Table 1.
Binary logistic regression GEE | Linear regression GEE | Proposed method | ||||||||||
---|---|---|---|---|---|---|---|---|---|---|---|---|
ORa | Propb conv |
Propc sig among conv |
Propc sig among total |
Biasd in log ÔR |
β1 | Prop conv |
Prop sig among conv |
Prop sig among total |
Bias in β̂1e |
Prop sig perm test |
Bias in β̂1 |
|
ρ = 0.2 | 1.0 | 39% | 2.5% | 1.0% | 185% | 0.000 | 88% | 1.4% | 1.2% | 0.0% | 3.8% | 0.0% |
4.0 | 73% | 20.2% | 14.8% | −12.6% | 0.003 | 99% | 4.8% | 4.8% | 1.9% | 31.0% | 1.9% | |
10.0 | 80% | 63.4% | 50.6% | −5.5% | 0.009 | 100% | 45.1% | 45.0% | −3.8% | 75.6% | −3.8% | |
ρ = 0.5 | 1.0 | 17% | 6.0% | 1.0% | 289% | 0.000 | 68% | 0.3% | 0.2% | −0.1% | 1.8% | −0.1% |
4.0 | 44% | 22.4% | 9.8% | −22.9% | 0.003 | 90% | 0.9% | 0.8% | 7.6% | 19.0% | −2.7% | |
10.0 | 52% | 45.0% | 23.4% | −13.4% | 0.009 | 99% | 11.1% | 11.0% | −1.4% | 60.4% | −1.4% |
For the logistic regression model, the effect size is measured by odds ratio (OR) and for the linear regression model, the effect size is measured by the difference in proportion of events between two allele groups (β1).

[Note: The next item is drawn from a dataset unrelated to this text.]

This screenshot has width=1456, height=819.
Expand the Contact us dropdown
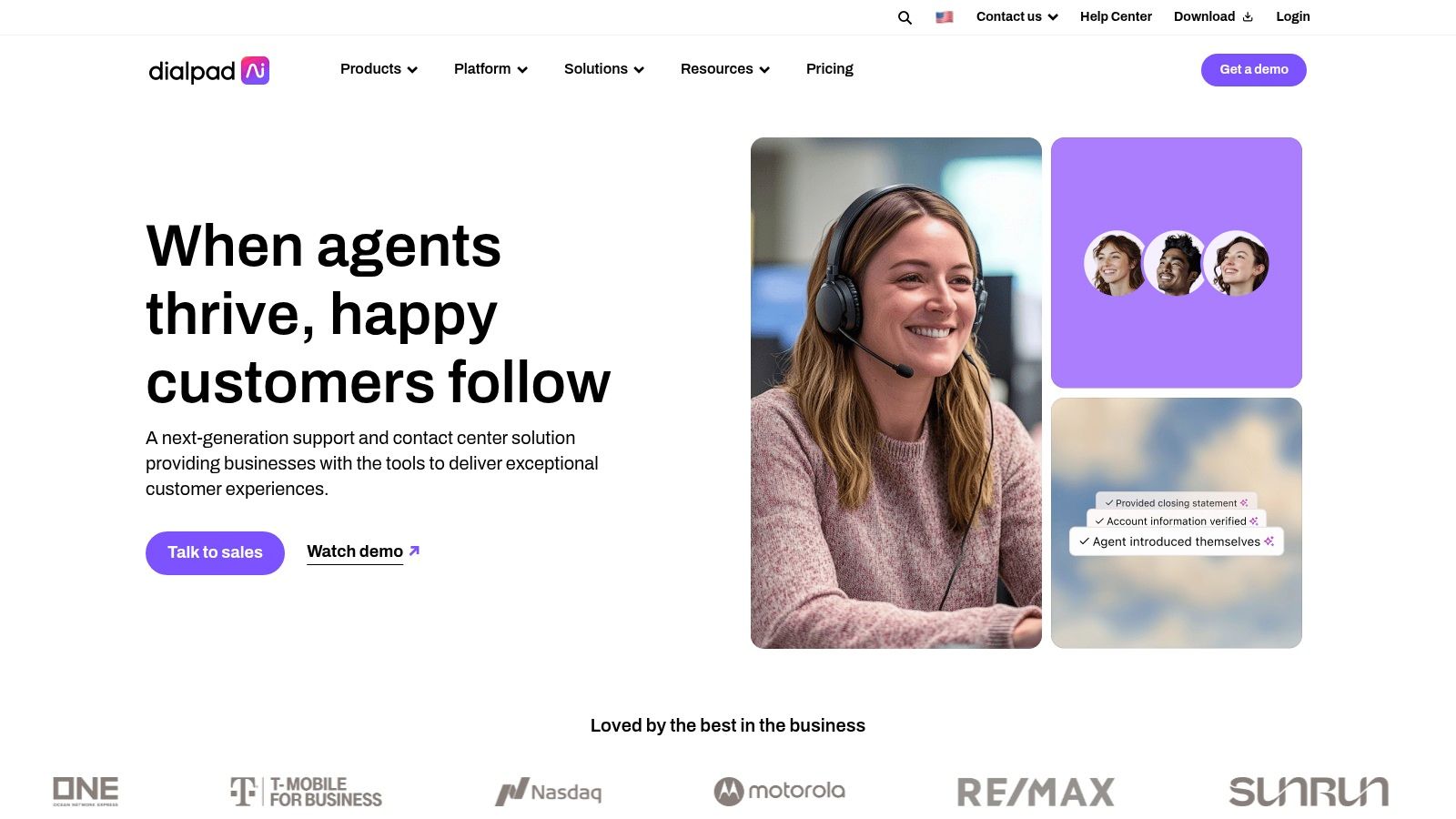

For each regression model, we report the proportion of simulations which the model achieved convergence.
For each regression model, we report the proportion of rejecting the null hypothesis of no allele and disease association at the nominal statistical significance level of 0.05 among the simulations which the model was converged as well as the proportion of rejection the null hypothesis of no allele and disease association among all simulations, while treating non-convergence as a failure to demonstrate a significant exposure effect; for the permutation test, we show the proportion of rejecting the null hypothesis among all simulations; note when the null hypothesis is true, the proportion of rejecting the null hypothesis reflects the empirical significance value and when the null hypothesis is not true, the proportion of rejecting the null hypothesis is the empirical power.

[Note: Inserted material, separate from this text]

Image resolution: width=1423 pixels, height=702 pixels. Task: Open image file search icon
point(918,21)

For each regression model and the proposed approach, the bias of each parameter estimate was calculated as (estimated value-true value)/true value *100%; when the true effect is null, the bias = (exp(estimated value) − exp(true value))/exp(true value) *100%.
Although β̂1 from the linear the linear regression GEE model with an independent working correlation equals to the estimate of β1 from the proposed method, there is some difference in bias estimates because some linear regression GEE models failed to converge.
prop = proportion, conv = convergence.